After the spill, the Exxon Valdez was towed to San Diego, arriving on July 10 and repairs began in July 30, 1989. Approximately 1,600 tons of steel were removed and replaced. In June 1989 the tanker left harbor after $30 million of repairs.
Exxon operated the tanker in Europe to avoid further publicity, renaming it the Exxon Mediterranean, and later the Sea River Mediterranean (under the Exxon subsidiary SeaRiver Maritime). The Sea River Mediterranean remains in service, with its name further shortened to S/R Mediterranean, then to simply Mediterranean under the Marshall Island flag but is prohibited by law from entering Prince William Sound. The vessel may face scrapping in the near future, due to a global ban on single-hulled tankers, despite the ship being only about halfway through its operational life expectancy. (all info from Wikimedia Inc.)

Coral Reefs


Coral reefs are aragonite structures produced by living organisms, found in shallow, tropical marine waters with little to no nutrients in the water. High nutrient levels such as that found in runoff from agricultural areas can harm the reef by encouraging the growth of Algae. In most reefs, the predominant organisms are stony corals, colonial cnidarians that secrete an exoskeleton of calcium carbonate (limestone). The accumulation of skeletal material, broken and piled up by wave action and bioeroders, produces a massive calcareous formation that supports the living corals and a great variety of other animal and plant life. Although corals are found both in temperate and tropical waters, reefs are formed only in a zone extending at most from 30°N to 30°S of the equator; the reef-forming corals do not grow at depths of over 30 m (100 ft) or where the water temperature falls below 22 °C (72 °F).

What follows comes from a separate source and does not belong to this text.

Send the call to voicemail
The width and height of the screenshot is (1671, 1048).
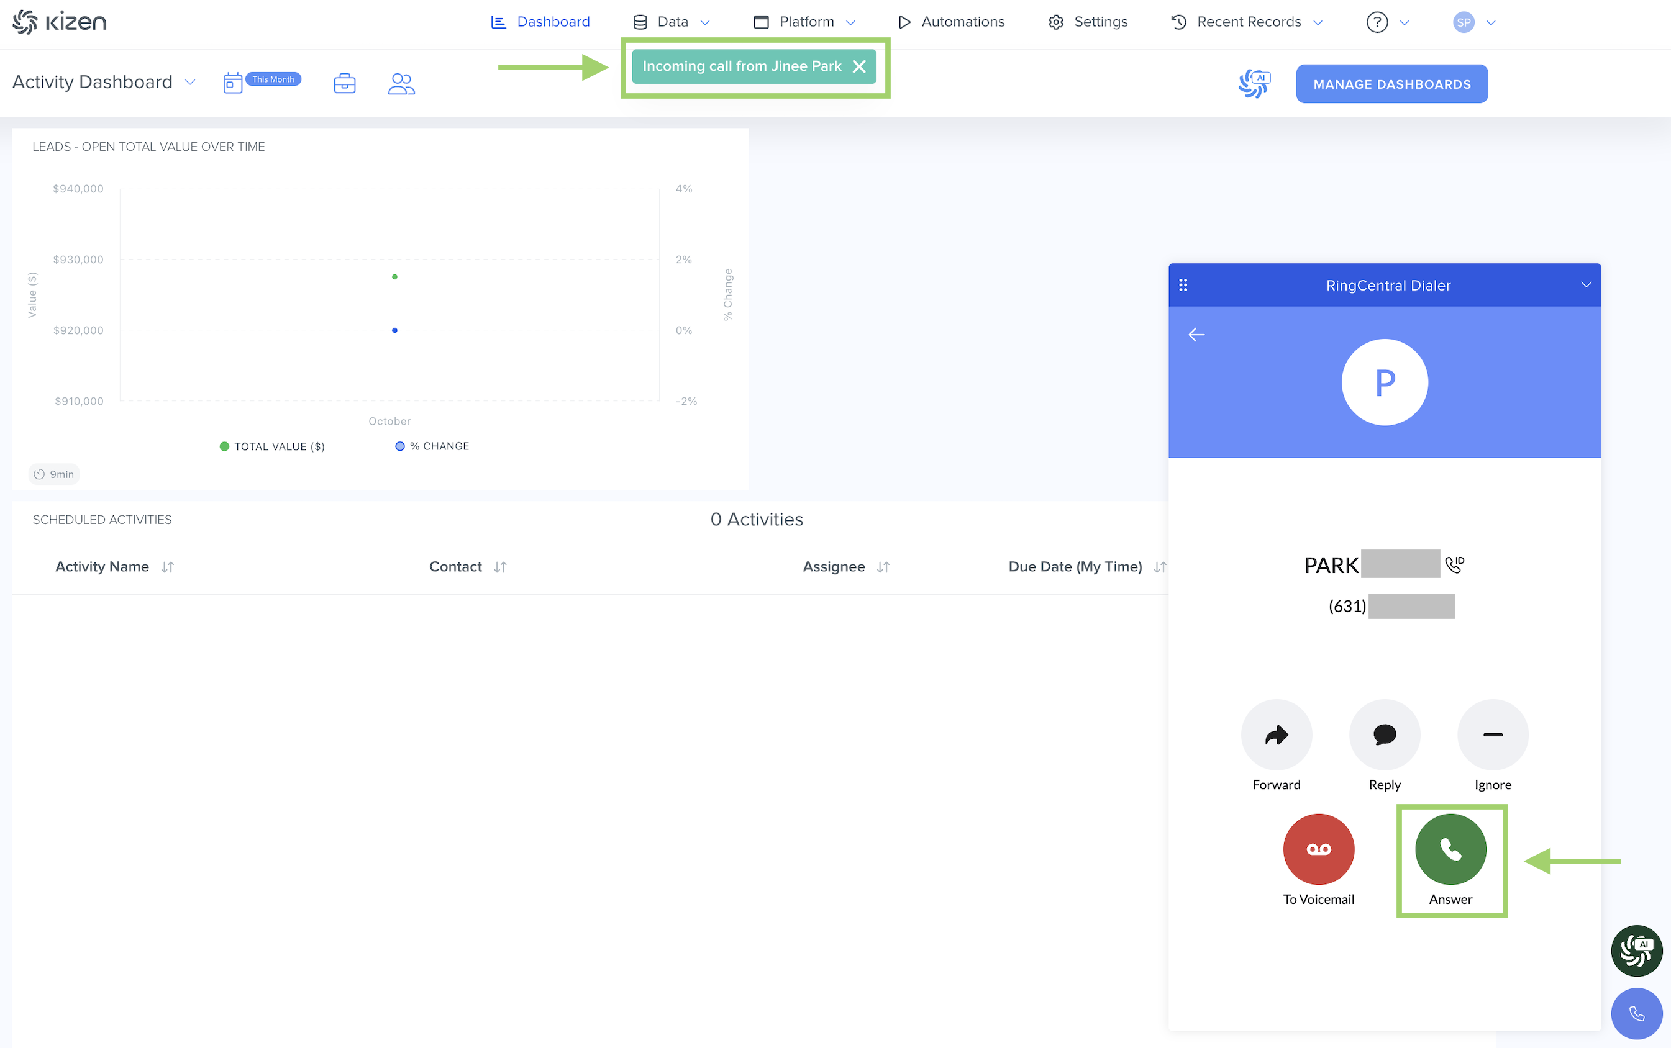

Coral reefs can take a variety of forms, defined in following;
Apron reef — short reef resembling a fringing reef, but more sloped; extending out and downward from a point or peninsular shore.
Fringing reef — reef that is directly attached to a shore or borders it with an intervening shallow channel or lagoon.
Barrier reef — reef separated from a mainland or island shore by a deep lagoon; see great Barrier Reef.
Patch reef — an isolated, often circular reef, usually within a lagoon or embayment.
Ribbon reef — long, narrow, somewhat winding reef, usually associated with an atoll lagoon.
Table reef — isolated reef, approaching an atoll type, but without a lagoon.
Atoll reef — a more or less circular or continuous barrier reef surrounding a lagoon without a central island; see atoll.
Bank Reef — Bank reefs are larger than patch reefs and are linear or semi-circular in outline.